Your assignment
Transcribe every record exactly.

── Provided records

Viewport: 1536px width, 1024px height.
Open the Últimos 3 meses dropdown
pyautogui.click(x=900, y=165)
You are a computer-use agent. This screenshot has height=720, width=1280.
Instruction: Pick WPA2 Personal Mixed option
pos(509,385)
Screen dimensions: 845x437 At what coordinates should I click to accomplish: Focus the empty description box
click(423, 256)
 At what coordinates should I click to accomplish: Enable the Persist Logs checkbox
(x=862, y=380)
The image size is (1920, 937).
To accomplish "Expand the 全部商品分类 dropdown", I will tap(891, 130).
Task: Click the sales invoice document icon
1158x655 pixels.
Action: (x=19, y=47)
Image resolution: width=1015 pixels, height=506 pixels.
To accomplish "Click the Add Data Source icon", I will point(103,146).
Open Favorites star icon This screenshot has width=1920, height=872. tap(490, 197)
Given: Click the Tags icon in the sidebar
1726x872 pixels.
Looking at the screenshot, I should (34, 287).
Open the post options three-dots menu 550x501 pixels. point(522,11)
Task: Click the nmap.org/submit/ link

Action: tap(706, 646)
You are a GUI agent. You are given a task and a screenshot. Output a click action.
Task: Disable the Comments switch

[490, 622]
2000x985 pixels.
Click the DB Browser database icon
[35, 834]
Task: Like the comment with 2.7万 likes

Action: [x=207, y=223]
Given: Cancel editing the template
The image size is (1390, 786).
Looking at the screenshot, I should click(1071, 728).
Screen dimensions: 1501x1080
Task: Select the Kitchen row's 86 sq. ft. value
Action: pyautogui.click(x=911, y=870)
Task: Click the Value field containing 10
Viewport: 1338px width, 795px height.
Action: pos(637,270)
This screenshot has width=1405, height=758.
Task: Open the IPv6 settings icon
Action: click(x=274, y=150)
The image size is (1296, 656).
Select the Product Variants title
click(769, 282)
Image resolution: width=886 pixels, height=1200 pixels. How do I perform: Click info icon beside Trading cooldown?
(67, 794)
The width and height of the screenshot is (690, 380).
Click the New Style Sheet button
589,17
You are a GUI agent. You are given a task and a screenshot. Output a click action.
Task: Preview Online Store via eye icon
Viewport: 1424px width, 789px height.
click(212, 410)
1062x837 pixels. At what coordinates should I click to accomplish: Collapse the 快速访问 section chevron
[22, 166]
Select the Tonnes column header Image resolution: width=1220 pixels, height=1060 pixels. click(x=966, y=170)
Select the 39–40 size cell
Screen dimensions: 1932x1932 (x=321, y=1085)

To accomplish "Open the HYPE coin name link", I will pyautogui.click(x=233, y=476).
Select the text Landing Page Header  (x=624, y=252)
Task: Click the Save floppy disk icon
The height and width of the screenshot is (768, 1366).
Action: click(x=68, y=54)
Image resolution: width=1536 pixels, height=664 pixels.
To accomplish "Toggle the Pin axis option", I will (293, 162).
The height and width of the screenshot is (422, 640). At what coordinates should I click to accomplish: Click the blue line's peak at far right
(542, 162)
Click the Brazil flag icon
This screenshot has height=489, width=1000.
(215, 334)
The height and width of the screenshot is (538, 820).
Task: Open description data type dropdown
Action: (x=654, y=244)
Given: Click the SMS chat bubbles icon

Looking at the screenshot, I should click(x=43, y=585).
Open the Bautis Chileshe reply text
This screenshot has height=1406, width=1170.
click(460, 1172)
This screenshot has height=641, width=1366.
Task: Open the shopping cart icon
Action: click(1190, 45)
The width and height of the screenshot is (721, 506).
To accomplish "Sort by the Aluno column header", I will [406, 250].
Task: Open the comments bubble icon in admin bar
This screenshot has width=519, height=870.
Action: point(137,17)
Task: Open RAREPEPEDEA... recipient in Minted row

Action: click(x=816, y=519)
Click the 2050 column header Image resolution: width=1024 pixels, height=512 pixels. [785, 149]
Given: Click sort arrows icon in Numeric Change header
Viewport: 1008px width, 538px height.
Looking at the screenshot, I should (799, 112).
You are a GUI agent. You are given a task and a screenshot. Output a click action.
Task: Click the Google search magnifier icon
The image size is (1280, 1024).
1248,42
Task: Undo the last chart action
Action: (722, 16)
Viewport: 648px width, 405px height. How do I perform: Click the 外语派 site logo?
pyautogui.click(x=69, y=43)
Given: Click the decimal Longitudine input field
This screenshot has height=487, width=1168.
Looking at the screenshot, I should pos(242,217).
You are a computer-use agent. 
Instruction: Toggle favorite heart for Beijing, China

────

Solution to the exercise
Viewport: 1536px width, 1024px height.
Open the Últimos 3 meses dropdown
pyautogui.click(x=900, y=165)
You are a computer-use agent. This screenshot has height=720, width=1280.
Instruction: Pick WPA2 Personal Mixed option
pos(509,385)
Screen dimensions: 845x437 At what coordinates should I click to accomplish: Focus the empty description box
click(423, 256)
 At what coordinates should I click to accomplish: Enable the Persist Logs checkbox
(x=862, y=380)
The image size is (1920, 937).
To accomplish "Expand the 全部商品分类 dropdown", I will tap(891, 130).
Task: Click the sales invoice document icon
1158x655 pixels.
Action: (x=19, y=47)
Image resolution: width=1015 pixels, height=506 pixels.
To accomplish "Click the Add Data Source icon", I will point(103,146).
Open Favorites star icon This screenshot has width=1920, height=872. tap(490, 197)
Given: Click the Tags icon in the sidebar
1726x872 pixels.
Looking at the screenshot, I should (34, 287).
Open the post options three-dots menu 550x501 pixels. point(522,11)
Task: Click the nmap.org/submit/ link

Action: tap(706, 646)
You are a GUI agent. You are given a task and a screenshot. Output a click action.
Task: Disable the Comments switch

[490, 622]
2000x985 pixels.
Click the DB Browser database icon
[35, 834]
Task: Like the comment with 2.7万 likes

Action: [x=207, y=223]
Given: Cancel editing the template
The image size is (1390, 786).
Looking at the screenshot, I should click(1071, 728).
Screen dimensions: 1501x1080
Task: Select the Kitchen row's 86 sq. ft. value
Action: pyautogui.click(x=911, y=870)
Task: Click the Value field containing 10
Viewport: 1338px width, 795px height.
Action: pos(637,270)
This screenshot has width=1405, height=758.
Task: Open the IPv6 settings icon
Action: click(x=274, y=150)
The image size is (1296, 656).
Select the Product Variants title
click(769, 282)
Image resolution: width=886 pixels, height=1200 pixels. How do I perform: Click info icon beside Trading cooldown?
(67, 794)
The width and height of the screenshot is (690, 380).
Click the New Style Sheet button
589,17
You are a GUI agent. You are given a task and a screenshot. Output a click action.
Task: Preview Online Store via eye icon
Viewport: 1424px width, 789px height.
click(212, 410)
1062x837 pixels. At what coordinates should I click to accomplish: Collapse the 快速访问 section chevron
[22, 166]
Select the Tonnes column header Image resolution: width=1220 pixels, height=1060 pixels. click(x=966, y=170)
Select the 39–40 size cell
Screen dimensions: 1932x1932 (x=321, y=1085)

To accomplish "Open the HYPE coin name link", I will pyautogui.click(x=233, y=476).
Select the text Landing Page Header  (x=624, y=252)
Task: Click the Save floppy disk icon
The height and width of the screenshot is (768, 1366).
Action: click(x=68, y=54)
Image resolution: width=1536 pixels, height=664 pixels.
To accomplish "Toggle the Pin axis option", I will (293, 162).
The height and width of the screenshot is (422, 640). At what coordinates should I click to accomplish: Click the blue line's peak at far right
(542, 162)
Click the Brazil flag icon
This screenshot has height=489, width=1000.
(215, 334)
The height and width of the screenshot is (538, 820).
Task: Open description data type dropdown
Action: (x=654, y=244)
Given: Click the SMS chat bubbles icon

Looking at the screenshot, I should click(x=43, y=585).
Open the Bautis Chileshe reply text
This screenshot has height=1406, width=1170.
click(460, 1172)
This screenshot has height=641, width=1366.
Task: Open the shopping cart icon
Action: click(1190, 45)
The width and height of the screenshot is (721, 506).
To accomplish "Sort by the Aluno column header", I will [406, 250].
Task: Open the comments bubble icon in admin bar
This screenshot has width=519, height=870.
Action: point(137,17)
Task: Open RAREPEPEDEA... recipient in Minted row

Action: click(x=816, y=519)
Click the 2050 column header Image resolution: width=1024 pixels, height=512 pixels. [785, 149]
Given: Click sort arrows icon in Numeric Change header
Viewport: 1008px width, 538px height.
Looking at the screenshot, I should (799, 112).
You are a GUI agent. You are given a task and a screenshot. Output a click action.
Task: Click the Google search magnifier icon
The image size is (1280, 1024).
1248,42
Task: Undo the last chart action
Action: (722, 16)
Viewport: 648px width, 405px height. How do I perform: Click the 外语派 site logo?
pyautogui.click(x=69, y=43)
Given: Click the decimal Longitudine input field
This screenshot has height=487, width=1168.
Looking at the screenshot, I should pos(242,217).
You are a computer-use agent. 
Instruction: Toggle favorite heart for Beijing, China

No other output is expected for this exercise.